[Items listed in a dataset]
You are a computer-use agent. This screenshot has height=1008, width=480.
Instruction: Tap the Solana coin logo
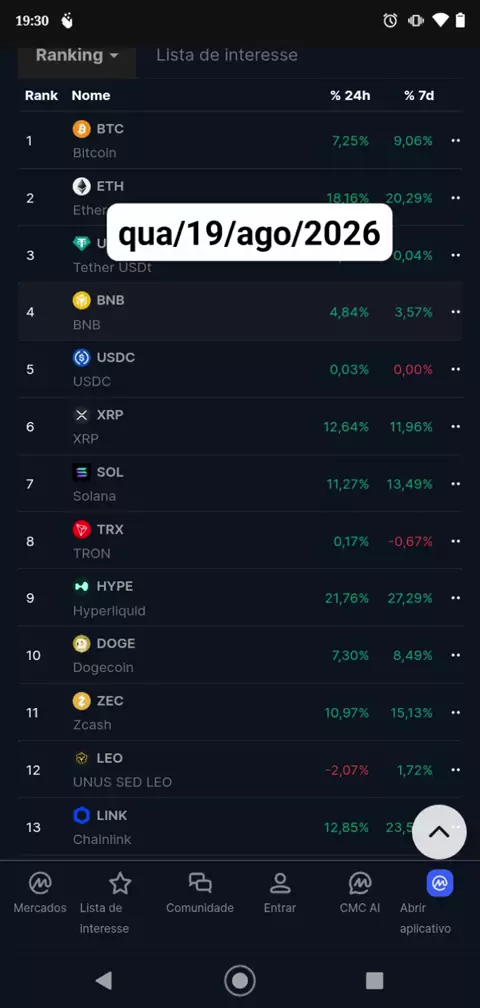coord(82,472)
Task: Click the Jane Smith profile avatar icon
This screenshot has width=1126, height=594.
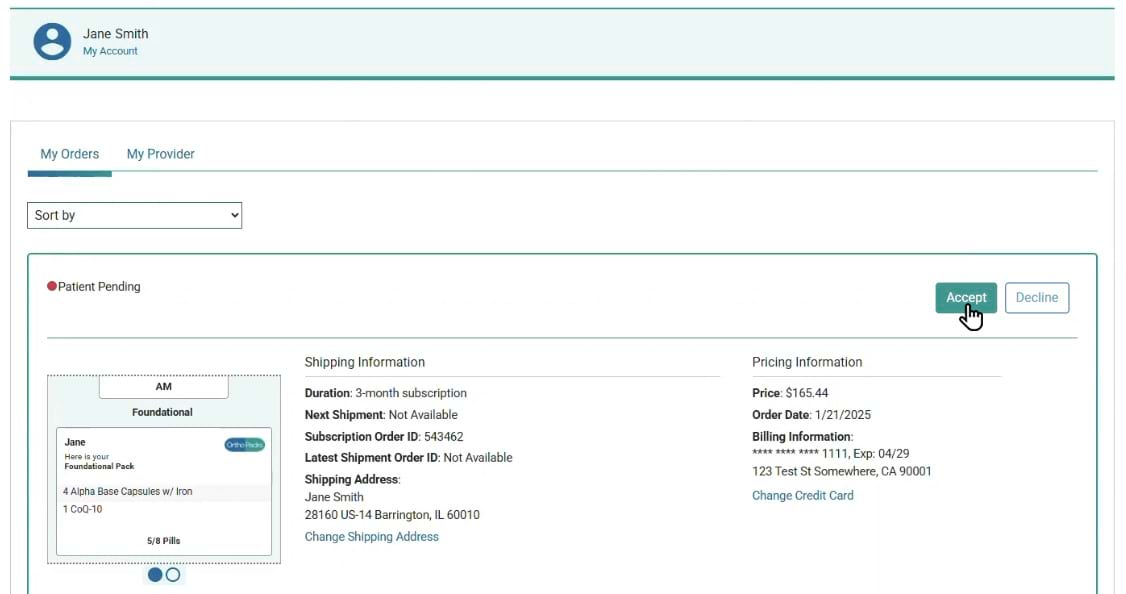Action: (x=52, y=42)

* _Your goal_
Print every one of the records above word for word, leaving out the pictures.

* _Task response_
You are a computer-use agent. This screenshot has height=1008, width=480.
Instruction: Tap the Solana coin logo
coord(82,472)
Task: Click the Jane Smith profile avatar icon
This screenshot has width=1126, height=594.
Action: (x=52, y=42)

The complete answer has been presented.